Task statement: Rewrite the data from the line with "Open the web-ky-sports.com link" to the line with "coord(518,60)", putting "Launch" wherever "Open" appears and keeping everything else the same. Return only those lines.

Recorded information:
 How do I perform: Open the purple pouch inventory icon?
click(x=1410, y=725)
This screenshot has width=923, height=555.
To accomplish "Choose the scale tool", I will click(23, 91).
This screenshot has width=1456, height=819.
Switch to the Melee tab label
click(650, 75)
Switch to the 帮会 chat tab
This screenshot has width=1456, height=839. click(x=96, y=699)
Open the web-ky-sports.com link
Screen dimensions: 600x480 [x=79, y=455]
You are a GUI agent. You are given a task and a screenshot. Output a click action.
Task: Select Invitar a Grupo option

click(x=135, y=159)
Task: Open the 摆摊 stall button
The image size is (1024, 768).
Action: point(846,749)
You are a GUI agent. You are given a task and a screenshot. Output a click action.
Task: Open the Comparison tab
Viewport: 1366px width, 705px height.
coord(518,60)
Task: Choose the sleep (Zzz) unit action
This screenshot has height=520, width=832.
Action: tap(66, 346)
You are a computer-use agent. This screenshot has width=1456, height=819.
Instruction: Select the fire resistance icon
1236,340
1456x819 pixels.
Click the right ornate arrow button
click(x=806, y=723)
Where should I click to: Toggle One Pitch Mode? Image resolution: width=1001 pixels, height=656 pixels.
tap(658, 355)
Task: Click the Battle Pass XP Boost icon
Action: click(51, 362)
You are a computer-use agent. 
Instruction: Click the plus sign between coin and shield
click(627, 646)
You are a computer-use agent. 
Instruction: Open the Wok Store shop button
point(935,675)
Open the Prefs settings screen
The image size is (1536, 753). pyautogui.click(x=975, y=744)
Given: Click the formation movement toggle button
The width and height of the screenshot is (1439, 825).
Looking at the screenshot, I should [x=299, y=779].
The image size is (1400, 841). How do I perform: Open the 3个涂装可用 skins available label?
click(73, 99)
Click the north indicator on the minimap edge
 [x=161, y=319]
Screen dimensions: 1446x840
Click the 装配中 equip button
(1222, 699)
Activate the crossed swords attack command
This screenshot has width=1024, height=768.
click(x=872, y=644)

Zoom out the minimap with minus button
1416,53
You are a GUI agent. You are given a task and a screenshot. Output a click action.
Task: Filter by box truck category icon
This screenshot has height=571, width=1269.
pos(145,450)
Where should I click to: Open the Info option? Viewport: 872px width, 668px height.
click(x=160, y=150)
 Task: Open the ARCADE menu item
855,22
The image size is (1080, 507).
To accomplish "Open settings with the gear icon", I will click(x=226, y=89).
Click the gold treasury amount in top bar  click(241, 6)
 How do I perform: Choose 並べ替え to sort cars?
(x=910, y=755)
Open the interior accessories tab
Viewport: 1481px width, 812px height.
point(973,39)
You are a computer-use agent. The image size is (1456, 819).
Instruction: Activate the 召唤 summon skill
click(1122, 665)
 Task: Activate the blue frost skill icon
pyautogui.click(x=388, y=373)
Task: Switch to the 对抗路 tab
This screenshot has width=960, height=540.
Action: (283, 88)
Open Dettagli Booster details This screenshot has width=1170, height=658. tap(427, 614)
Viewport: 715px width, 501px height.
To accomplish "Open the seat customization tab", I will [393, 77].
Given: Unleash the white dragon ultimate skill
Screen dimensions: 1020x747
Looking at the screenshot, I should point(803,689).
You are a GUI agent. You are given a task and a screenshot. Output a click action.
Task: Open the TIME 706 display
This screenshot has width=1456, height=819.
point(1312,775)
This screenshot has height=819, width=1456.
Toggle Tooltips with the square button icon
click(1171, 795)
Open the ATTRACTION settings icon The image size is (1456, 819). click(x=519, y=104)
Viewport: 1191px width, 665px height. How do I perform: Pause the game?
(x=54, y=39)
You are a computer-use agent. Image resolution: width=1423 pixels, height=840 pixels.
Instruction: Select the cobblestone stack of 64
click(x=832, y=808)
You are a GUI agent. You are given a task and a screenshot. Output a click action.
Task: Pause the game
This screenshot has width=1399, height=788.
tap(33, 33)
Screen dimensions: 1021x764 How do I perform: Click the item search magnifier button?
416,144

Right answer:
Launch the web-ky-sports.com link
Screen dimensions: 600x480 [x=79, y=455]
You are a GUI agent. You are given a task and a screenshot. Output a click action.
Task: Select Invitar a Grupo option

click(x=135, y=159)
Task: Launch the 摆摊 stall button
The image size is (1024, 768).
Action: point(846,749)
You are a GUI agent. You are given a task and a screenshot. Output a click action.
Task: Launch the Comparison tab
Viewport: 1366px width, 705px height.
coord(518,60)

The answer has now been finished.